:: EXTRACT ::
:::
But each person’s heart is a particular kind of soil when we sow the seeds of God’s Word, and we cannot know the effect the Word will have in their lives, or when the effect will take place. Some seeds will fall on hard hearts, some on shallow hearts and some on crowded hearts, but praise God, some will fall on good, receptive, willing hearts.

But today’s hard or shallow or crowded heart might be good and receptive a year from now or ten years from now and perhaps someone else will nurture the seed and that person will come to Christ. What you may not realize is that the work you did earlier had a part in cultivating and nurturing the soil of that person’s heart and you’ll have done your part because you sowed the seed earlier. It’s between them and God what happens next. Your job is to sow and to be patient.

Patience is required for those who have been “harvested” too—those who have come to Christ in faith. Their heart is immediately transformed but their mind, will and emotions are running on the muscle memory of old habits. It takes years of patient application of God’s Word into someone’s life before a full garden of love, joy, peace, longsuffering, gentleness, goodness, meekness, faithfulness and self-control are clearly evident in every area of a believer’s life.

Again, it is the Spirit who forms these things in believers’ lives. That’s His job. Our job is just to preach and plead and teach and disciple and love and exhort and admonish those who have come into the kingdom of God. All that is part of harvesting, and it too takes patience and faith in God’s power to grow and change people.

2) My second application is this: Be HOPEFUL as you serve in the kingdom of God.

Many believers are living in a spirit of despair. They see the sin around us in society, the sad state of many of our churches, the worldliness of many believers, and the sorrowful direction of our country.

Take heart!—God is still in control! Satan is being given sway to do certain things on earth, but the kingdom of God is unquenchable and unconquerable and goes forward according to God’s plan. The question isn’t Is God still working but How can I get in on what God’s up to? The ways you can be involved in the kingdom of God to do your part are innumerable. Just being a seed-sower everywhere you go is one way. Living a life of truth and integrity is another. Loving people and meeting their needs is yet another.

Getting involved in church ministry is one of the most fulfilling and most tangible ways to do your part. You feel directly a part of serving in God’s kingdom when you find a place to serve in your local church. Whereas often in the world we don’t immediately see the invisible work God is doing in peoples’ hearts…in the church you often do. You see the light bulb of understanding of a biblical truth go off in a child’s mind when you teach them the Word of God. You won’t visibly see much more than happy and unhappy babies in the nursery, but you’ll know that because of your volunteering to do childcare, some mother and father will hear God’s Word preached in the service undistracted…and their neighbors will hear too! There doesn’t seem to be much “spiritual” about greeting people as they come in, but you know that by serving in that capacity you’re helping them feel welcome and accepted in our church; making them more receptive to the preaching of God’s Word.

Take heart!—God IS doing great things today! His work goes on; His kingdom is unstoppable. If America closes to the Gospel, don’t worry, He’s working in incredible ways in Third World countries, and in Muslim countries and in communist countries.

GOD…WILL…BUILD…HIS…KINGDOM, and He wants you to be a hopeful and encouraged and faith-filled part of it.

3) Last, if you’re not in the kingdom of God, COME TO JESUS TODAY!

If you’ve never come to that place of realization of sin and realized that Jesus died on the cross to pay your penalty for sin, turn to Jesus today as your only hope of salvation.

Has someone planted the seed of God’s Word in your heart and are you longing to know God? Then come to Jesus in faith. Give your life to Him Surrender to His will in your life. Recognize Him as your sin-bearer and the only one who can save you and give you eternal life and put you in right relation with God.
:::
:: RECORDS PROVIDED ::
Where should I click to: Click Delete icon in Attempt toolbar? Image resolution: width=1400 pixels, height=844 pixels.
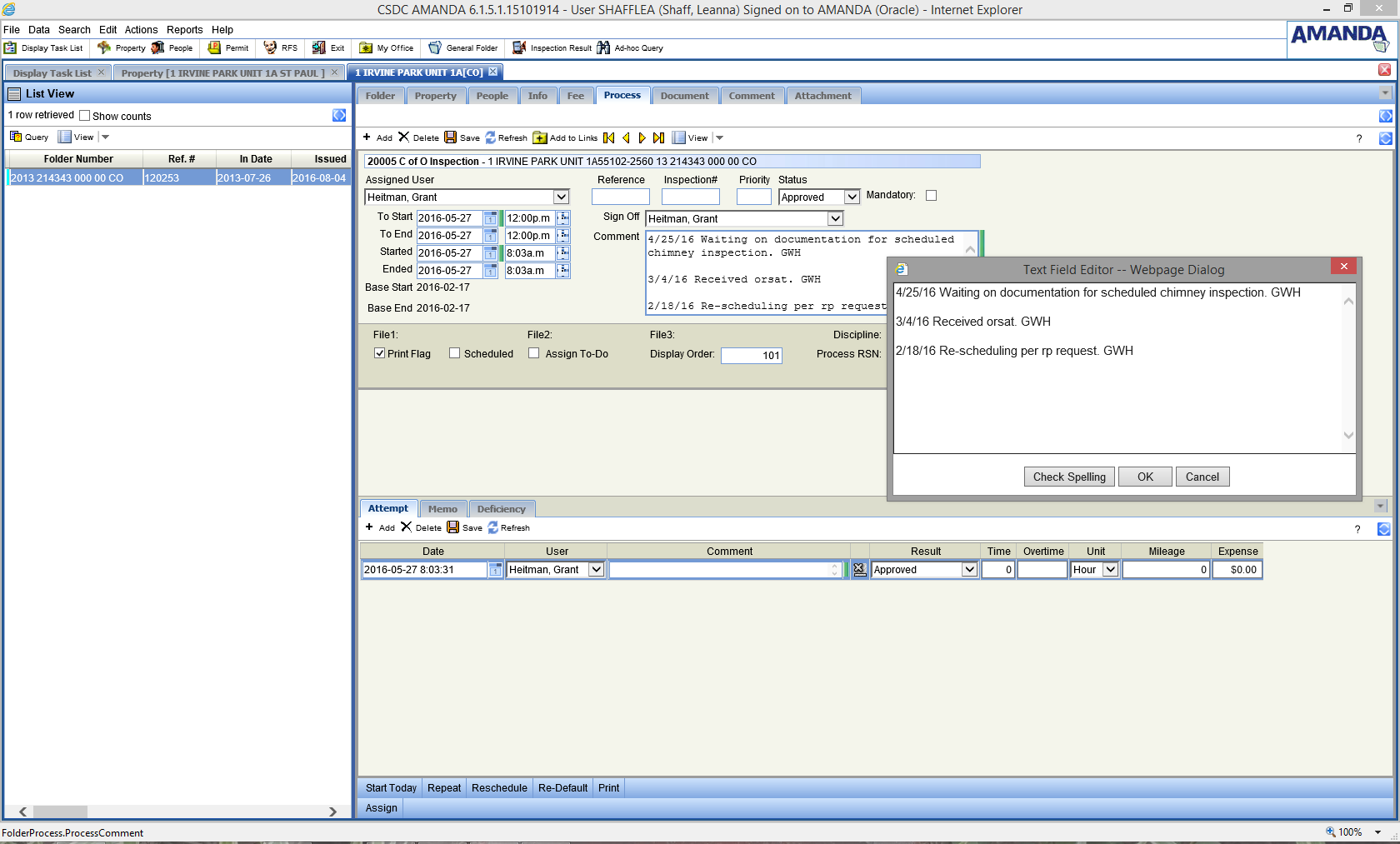pos(407,527)
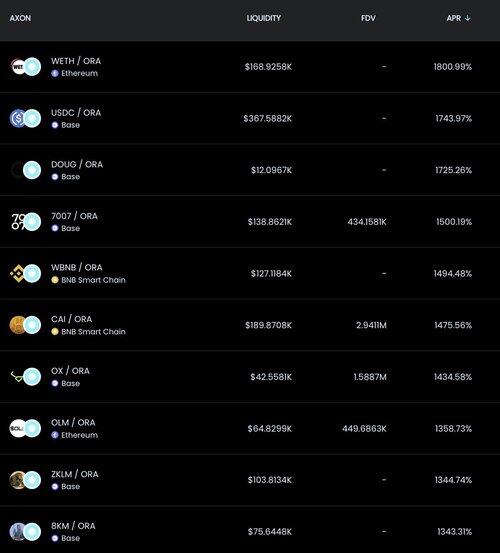500x553 pixels.
Task: Click the 1800.99% APR value
Action: (453, 67)
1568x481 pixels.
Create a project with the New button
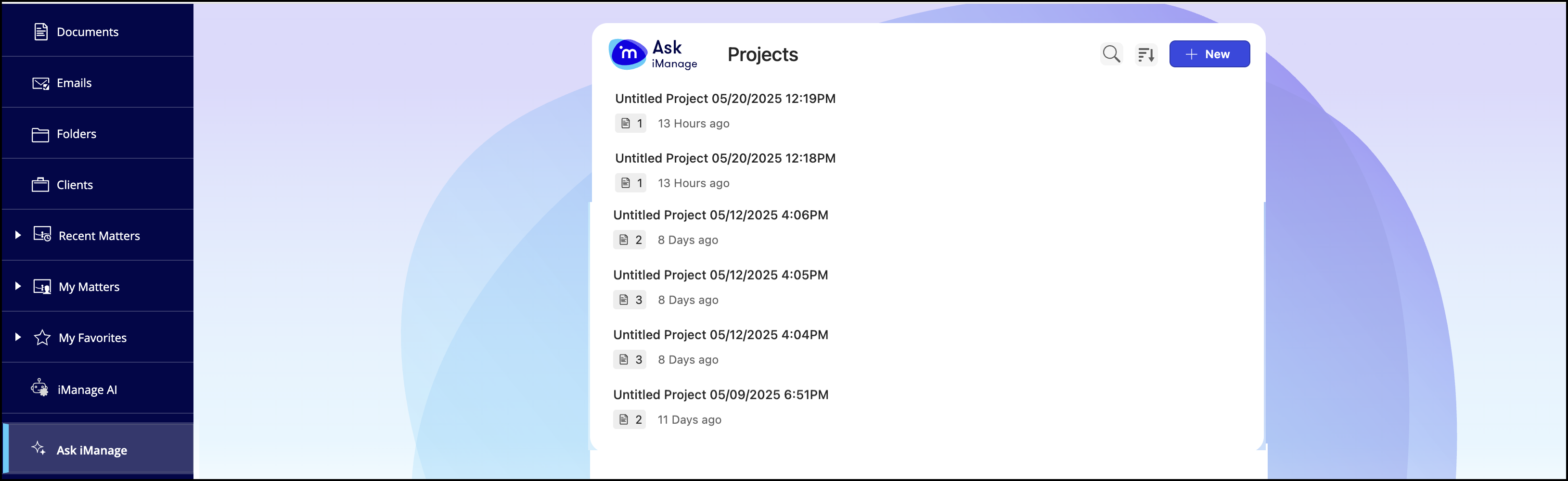(1209, 54)
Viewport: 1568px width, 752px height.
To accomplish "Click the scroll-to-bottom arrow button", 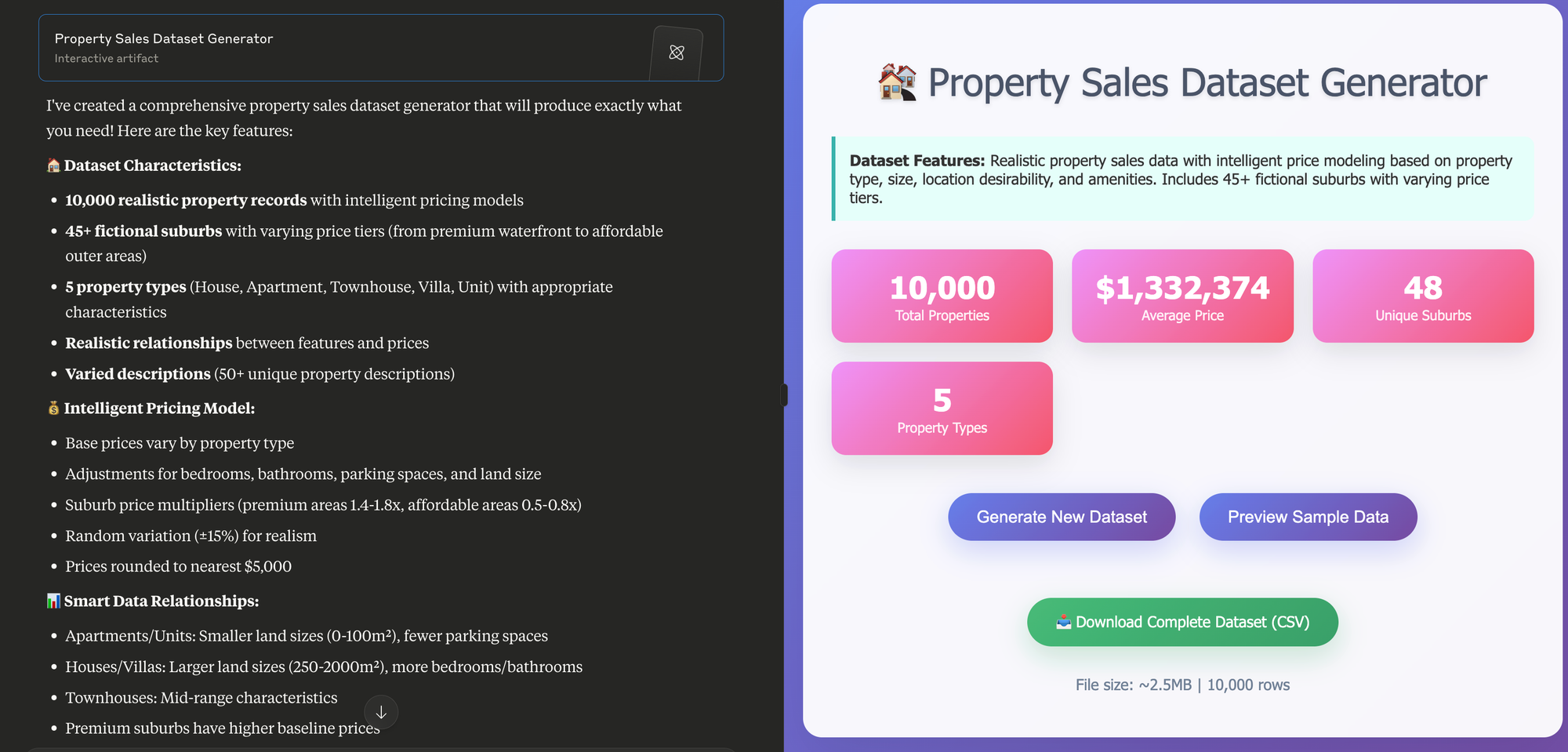I will 381,712.
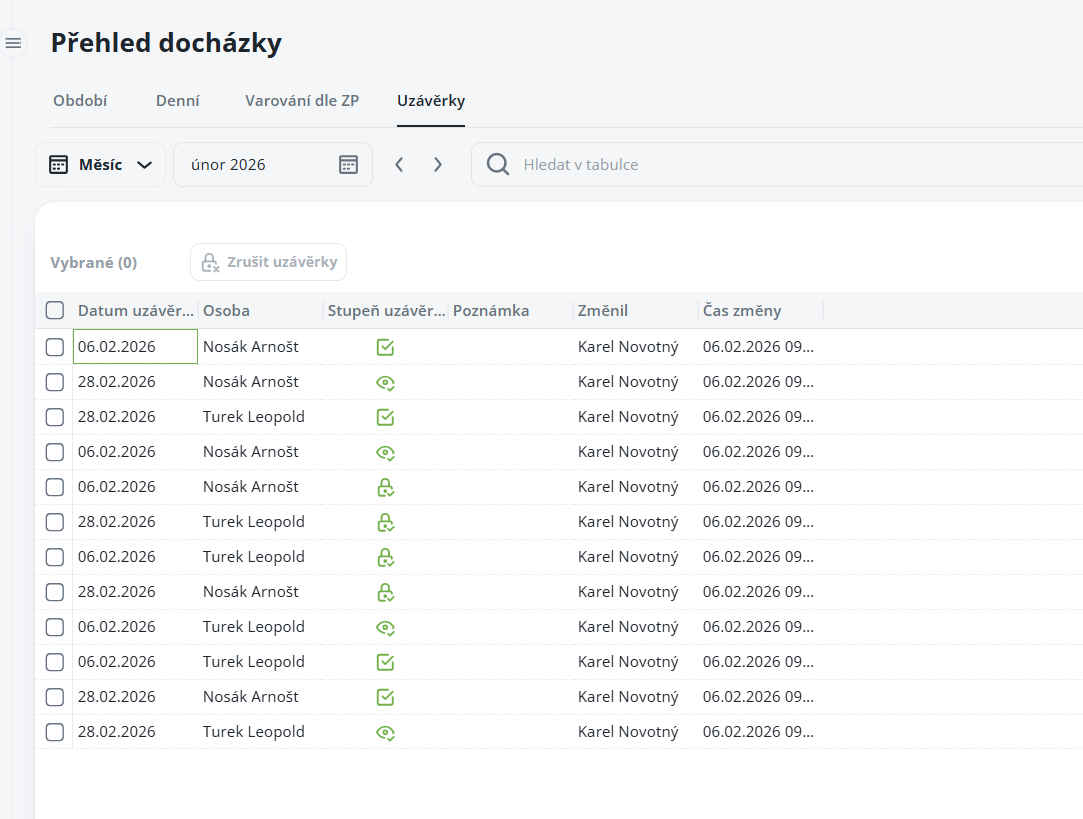Go to previous month with left arrow
This screenshot has width=1083, height=819.
[x=399, y=165]
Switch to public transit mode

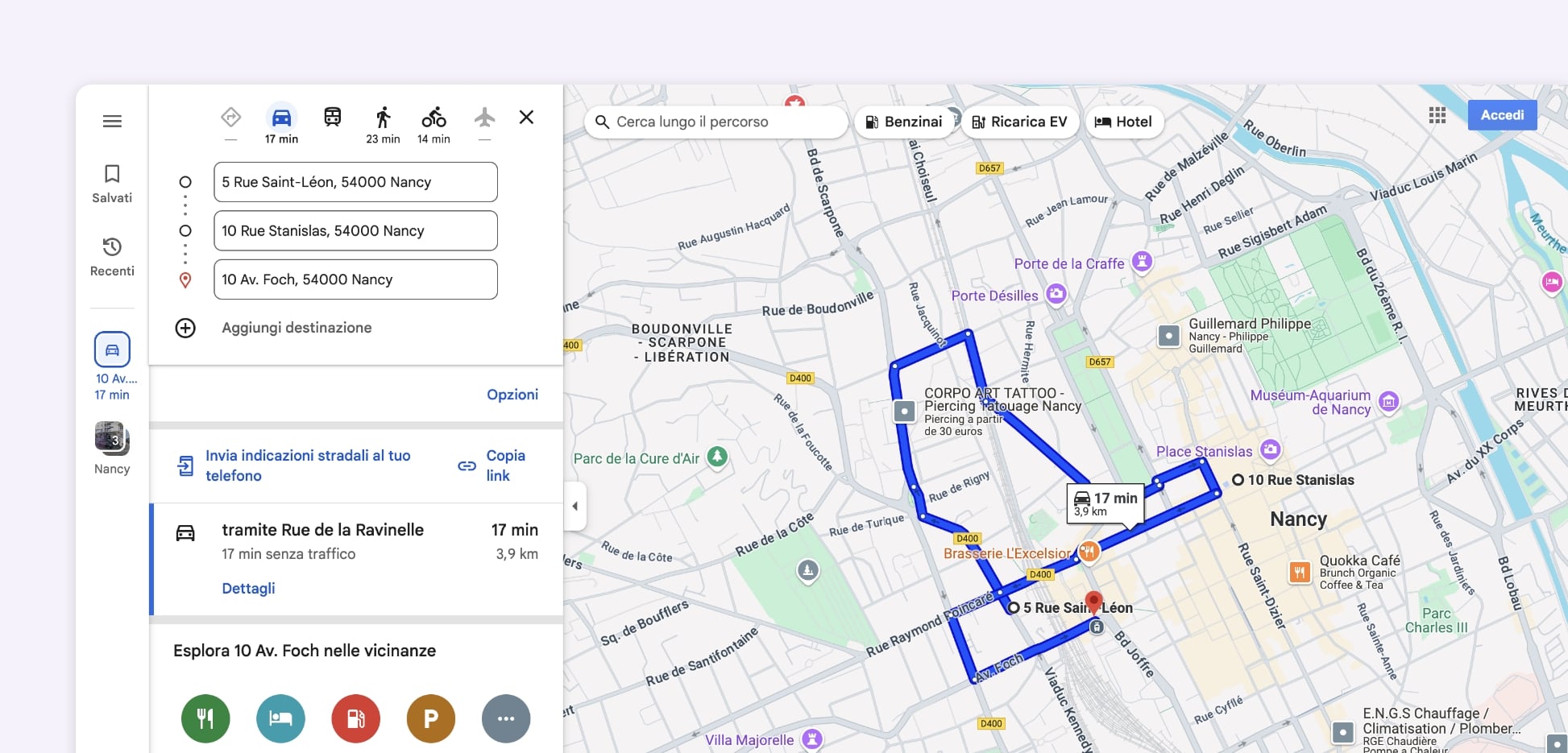pyautogui.click(x=332, y=118)
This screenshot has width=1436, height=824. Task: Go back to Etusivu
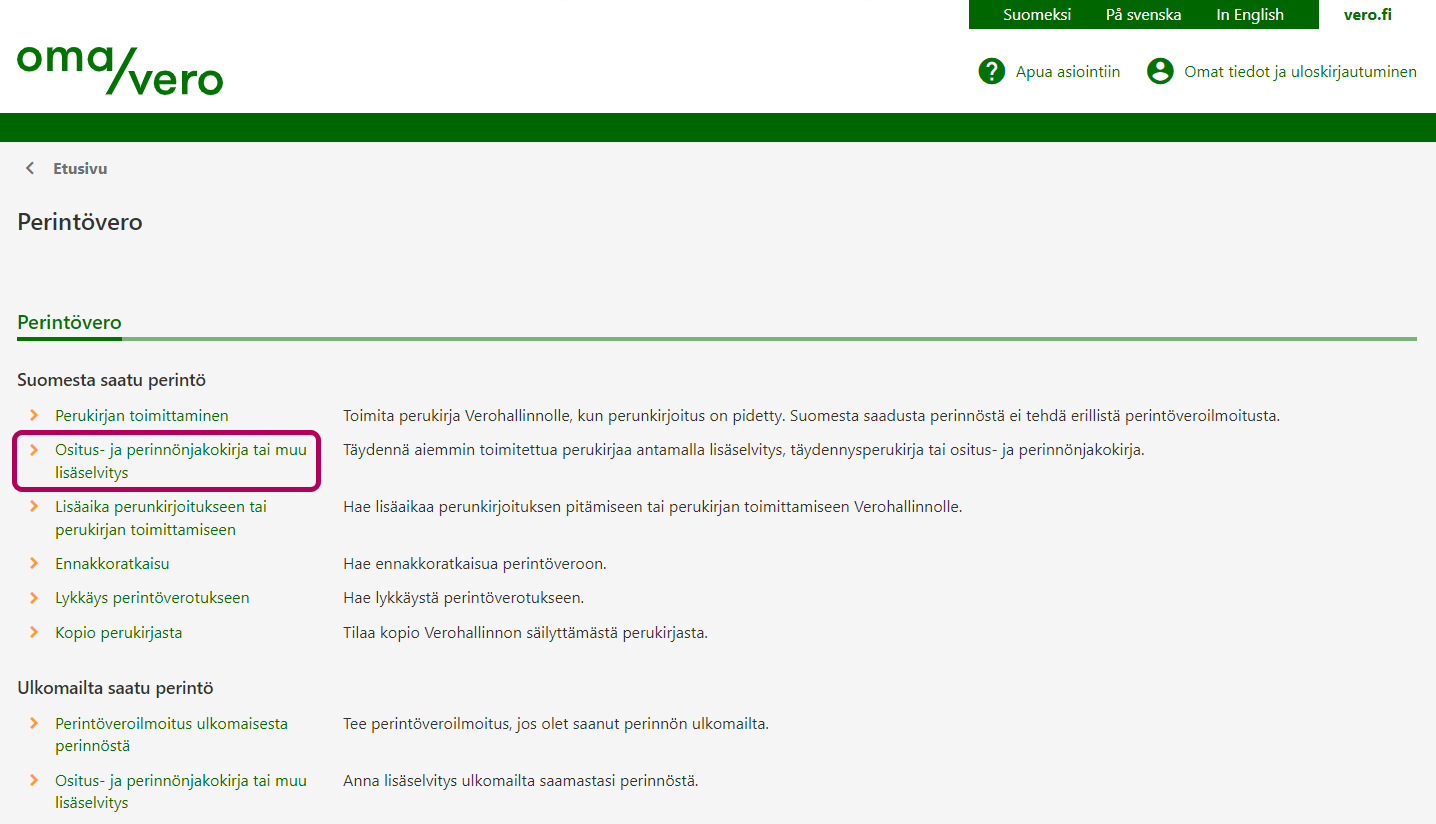[x=80, y=169]
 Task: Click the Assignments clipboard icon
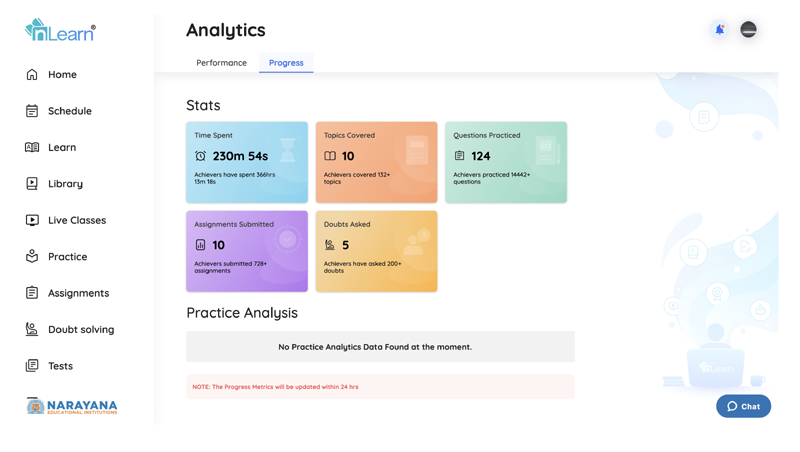click(x=32, y=293)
:::
:: AIM OF THE EXERCISE ::
In the sermon, what is the second application?

:: OUTPUT OF THE TASK ::
Be hopeful as you serve in the kingdom of God.